A neural network that simulates the way moths recognize odors also shows how they learn so much faster than machines.
One of the curious features of the deep neural networks behind machine learning is that they are surprisingly different from the neural networks in biological systems. While there are similarities, some critical machine-learning mechanisms have no analogue in the natural world, where learning seems to occur in a different way.
These differences probably account for why machine-learning systems lag so far behind natural ones in some aspects of performance. Insects, for example, can recognize odors after just a handful of exposures. Machines, on the other hand, need huge training data sets to learn. Computer scientists hope that understanding more about natural forms of learning will help them close the gap.
Enter Charles Delahunt and colleagues at the University of Washington in Seattle, who have created an artificial neural network that mimics the structure and behavior of the olfactory learning system in Manduca sexta moths. They say their system provides some important insights into the way natural networks learn, with potential implications for machines.
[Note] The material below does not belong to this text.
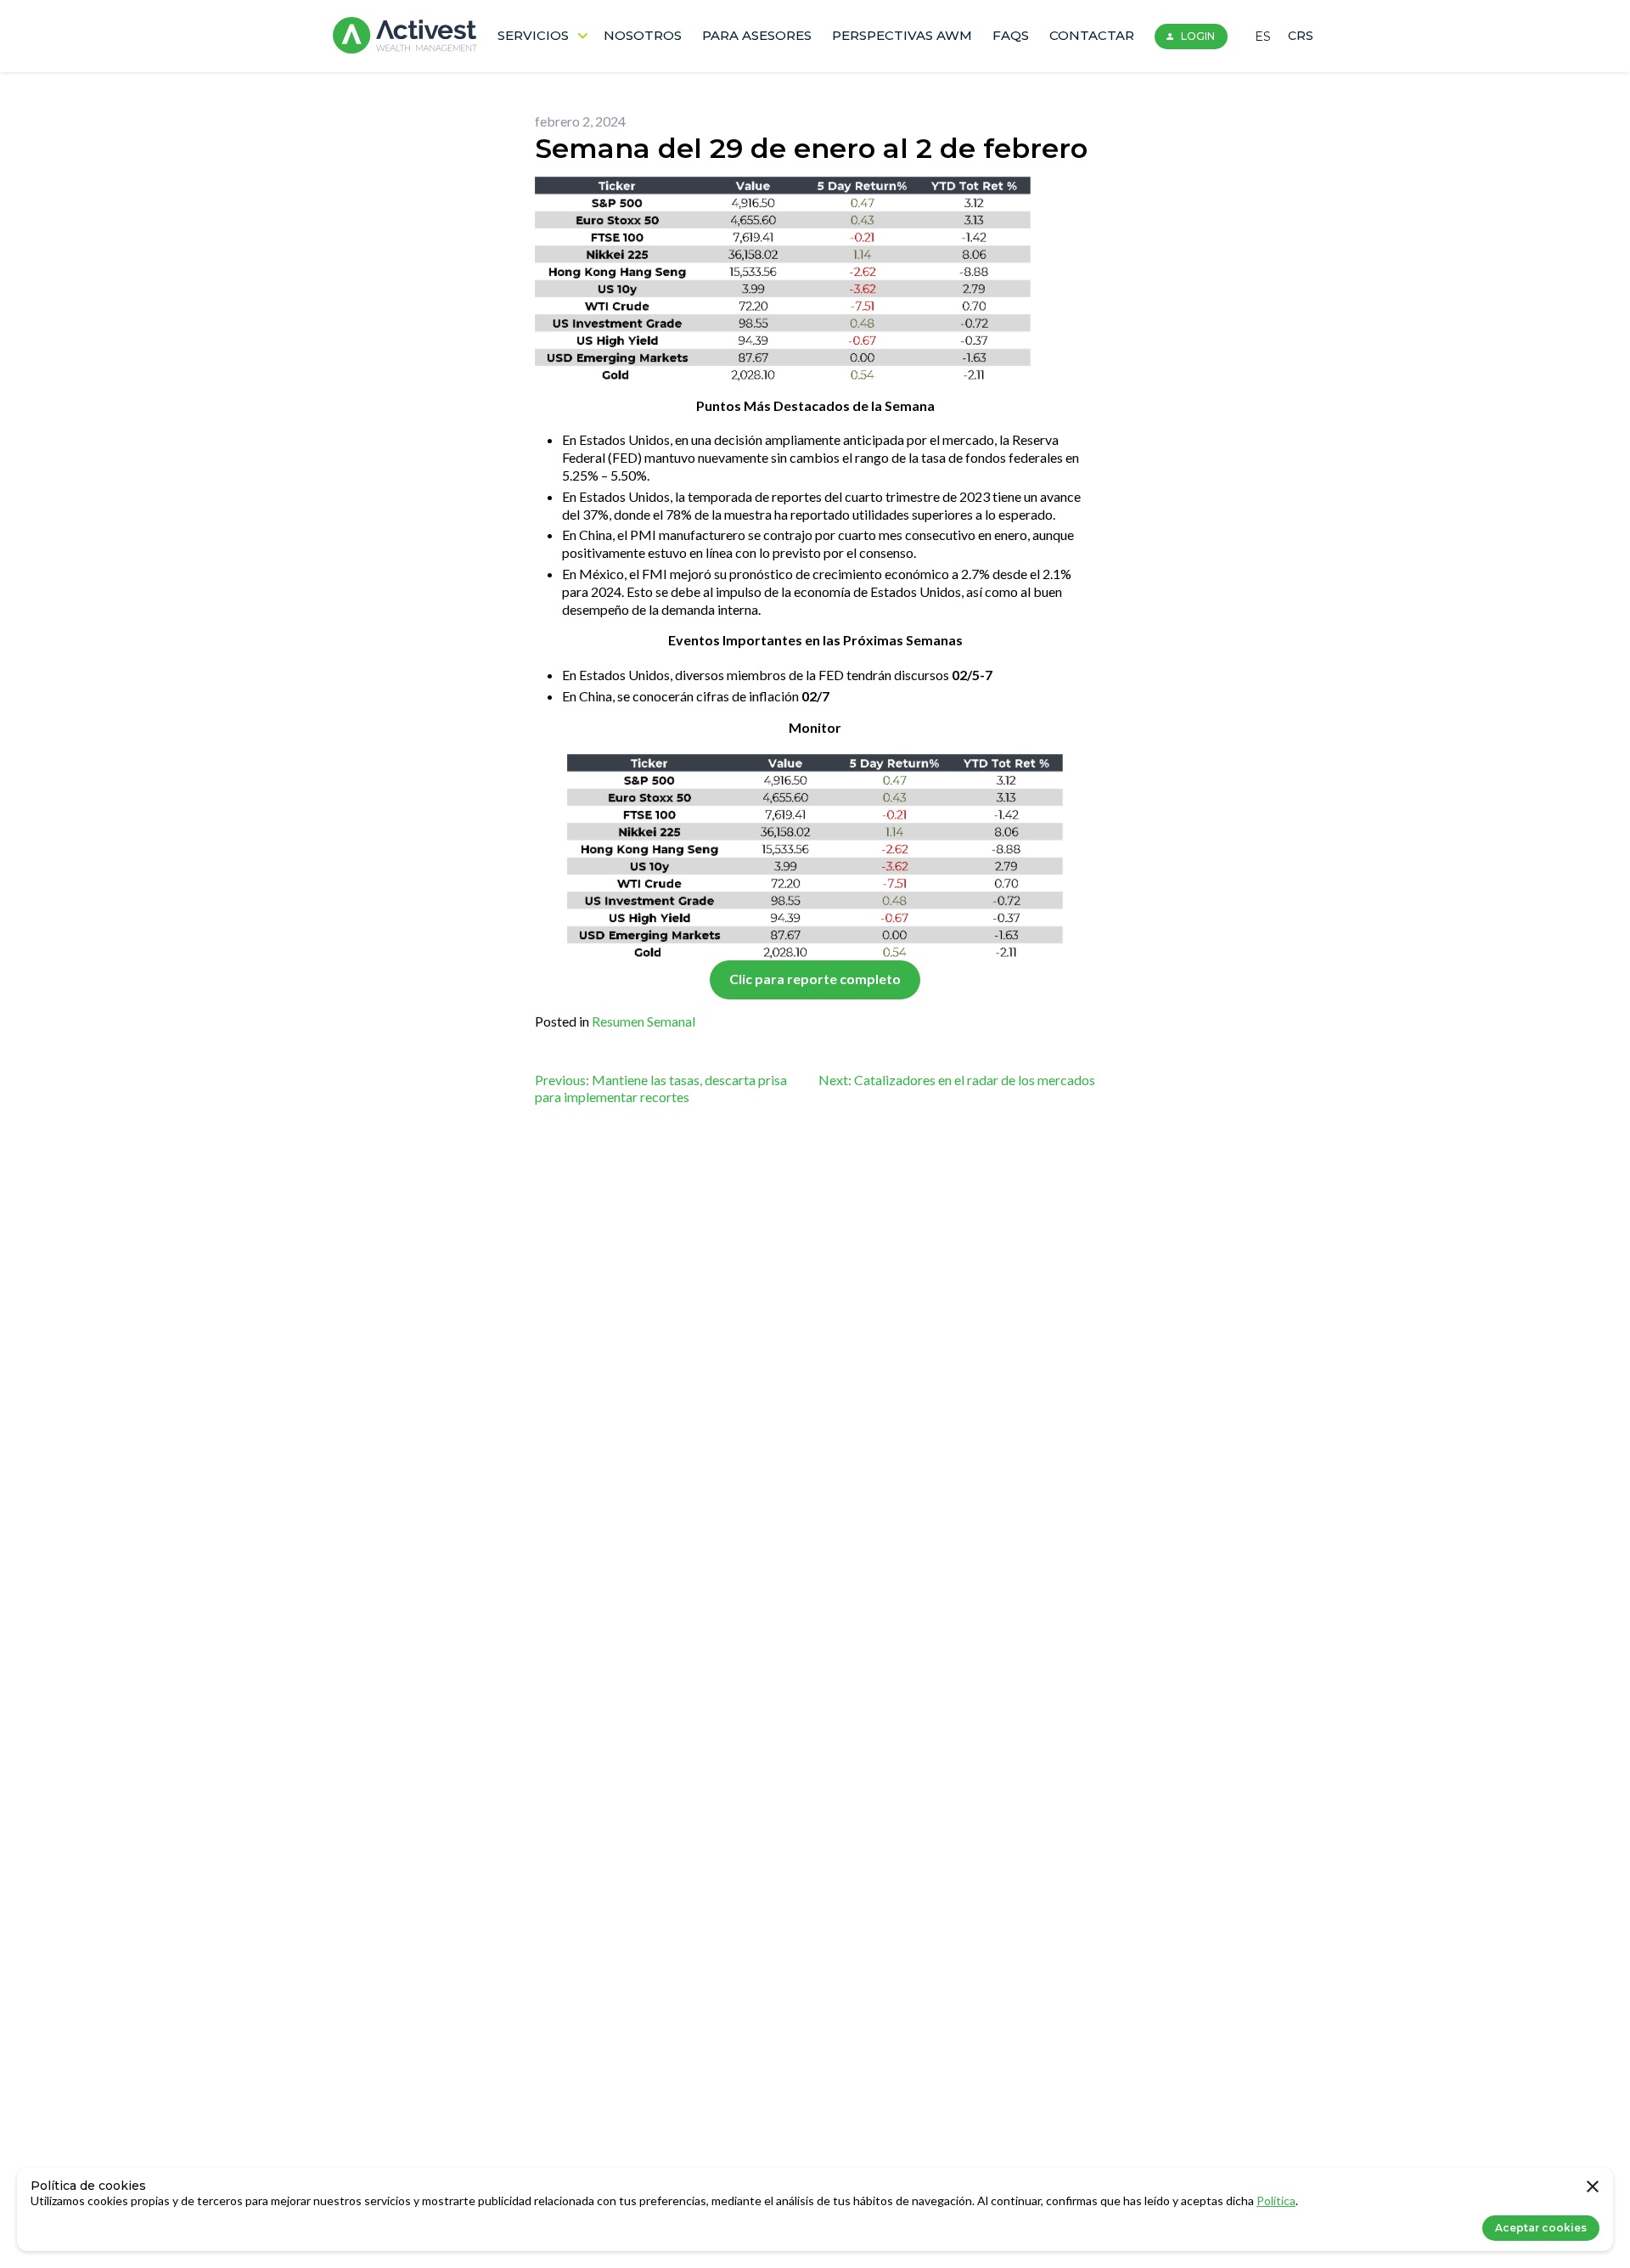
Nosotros (643, 35)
First some background. The olfactory learning system in moths is relatively simple and well mapped by neuroscientists. It consists of five distinct networks that feed information forward from one to the next.
The first is a system of around 30,000 chemical receptors that detect odors and send a rather noisy set of signals to the next level, known as the antenna lobe. This contains about 60 units, known as glomeruli, that each focus on specific odors.
The antenna lobe then sends neural odor codes to the mushroom body, which contains some 4,000 kenyon cells and is thought to encode odors as memories.
Finally, the result is read out by a layer of extrinsic neurons, which number in the 10s. These interpret the signals from the mushroom body as actions, such as “fly upwind.”